A Folha (São Carlos, SP)

USP de São Carlos aperfeiçoa mineração climática

Publicado em 02 março 2010

Um dos principais desafios das pesquisas em meteorologia é a enorme quantidade de dados envolvida. Por conta disso, uma equipe do Departamento de Ciências de Computação do Instituto de Ciências Matemáticas e de Computação da Universidade de São Paulo (USP), em São Carlos (SP), pretende aperfeiçoar as ferramentas atuais utilizadas na área por meio de técnicas de mineração de dados.

O AgroDataMine - Desenvolvimento de métodos e técnicas de mineração de dados para apoiar pesquisas em mudanças climáticas com ênfase em agrometeorologia, coordenado pela professora Agma Juci Machado Traina, foi selecionado em chamada e tem apoio do Instituto Microsoft Research-FAPESP de Pesquisas em Tecnologia da Informação.
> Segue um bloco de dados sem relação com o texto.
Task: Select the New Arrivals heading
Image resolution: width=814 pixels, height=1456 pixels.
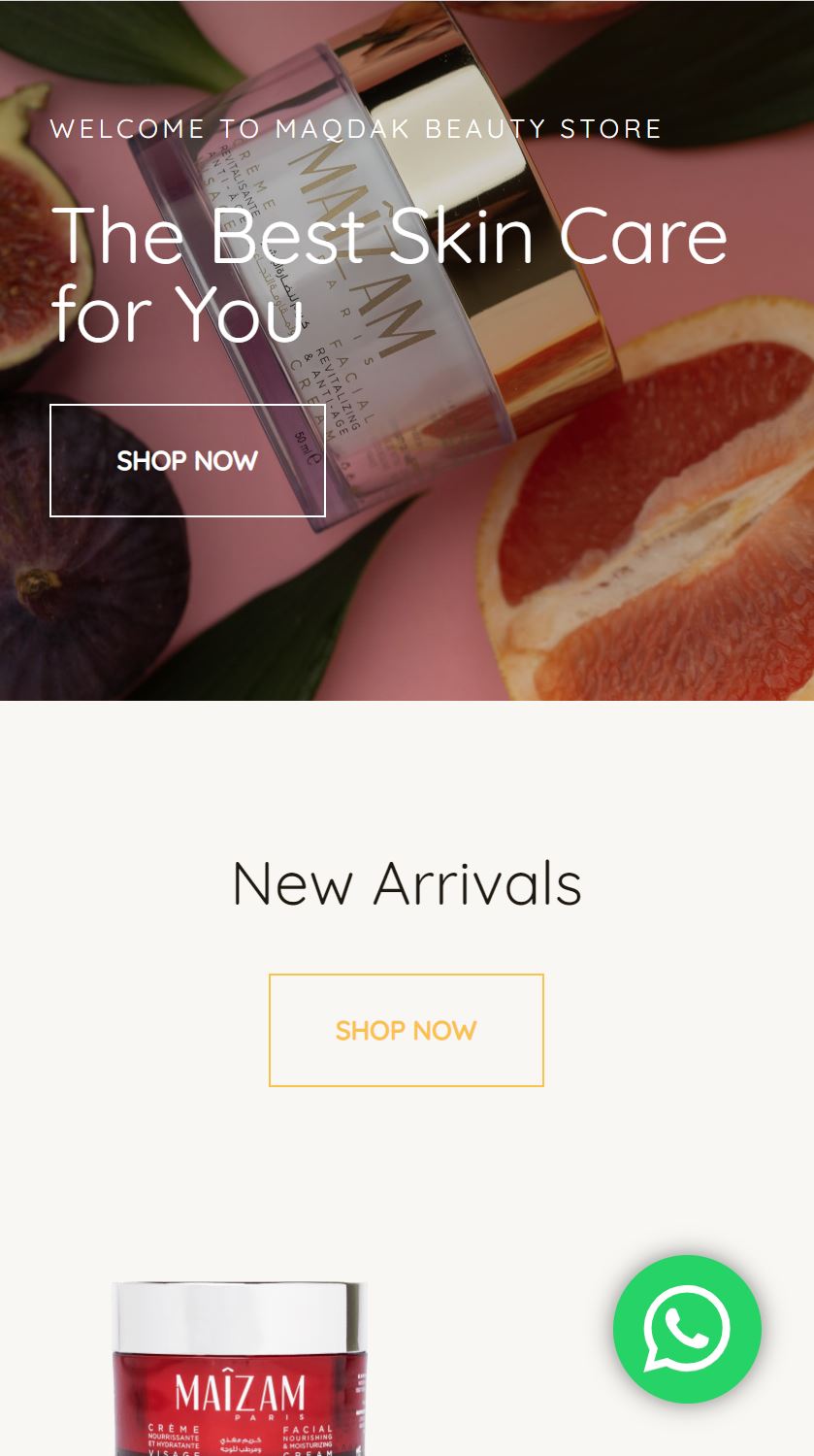Action: [407, 883]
Iniciado em dezembro de 2009, deve ser concluído em novembro de 2011.

O grupo pretende direcionar os avanços obtidos pelo projeto em aplicações na agricultura, especialmente em culturas de café e da cana-de-açúcar. Para isso, a USP-São Carlos trabalhará com a Embrapa Informática Agropecuária (unidade da Empresa Brasileira de Pesquisa Agropecuária), com o Centro de Pesquisas Meteorológicas e Climáticas Aplicadas à Agricultura (Cepagri) da Universidade Estadual de Campinas. Também participarão pesquisadores da Universidade Federal do ABC e da Universidade Federal de São Carlos.

Em meio a dados complexos, apresentados em volumes medidos em terabytes (trilhões de bytes), um dos maiores desafios é selecionar as informações relevantes. Um dos focos da equipe está nos extremos climáticos, eventos severos que têm aumentado em número e em intensidade nos últimos anos (como por exemplo em 2009), de acordo com dados históricos. Vamos procurar fazer a previsão dos extremos climáticos aprimorando os modelos atuais de análise atmosférica, disse Agma à Agência FAPESP.

Para isso, sua equipe deverá lançar mão de métodos como o da teoria de fractais e da modelagem do caos. A teoria de fractais é especialmente eficaz para verificar a similaridade de partes em relação ao todo de um objeto estudado. Geralmente, os extremos climáticos rompem um padrão, portanto detectar exceções em um sistema pode ajudar a indicar esses eventos, disse. A diretora do Cepagri, Ana Maria Heuminski Ávila, esclarece que os aprimoramentos desenvolvidos no projeto serão testados em dados já coletados. Vamos utilizar registros históricos, coletados por satélites e estações meteorológicas, e comparar os resultados obtidos pelo modelo com o clima registrado posteriormente, apontou. Essa verificação pode ajudar a aumentar a precisão de cada modelo em traçar cenários futuros.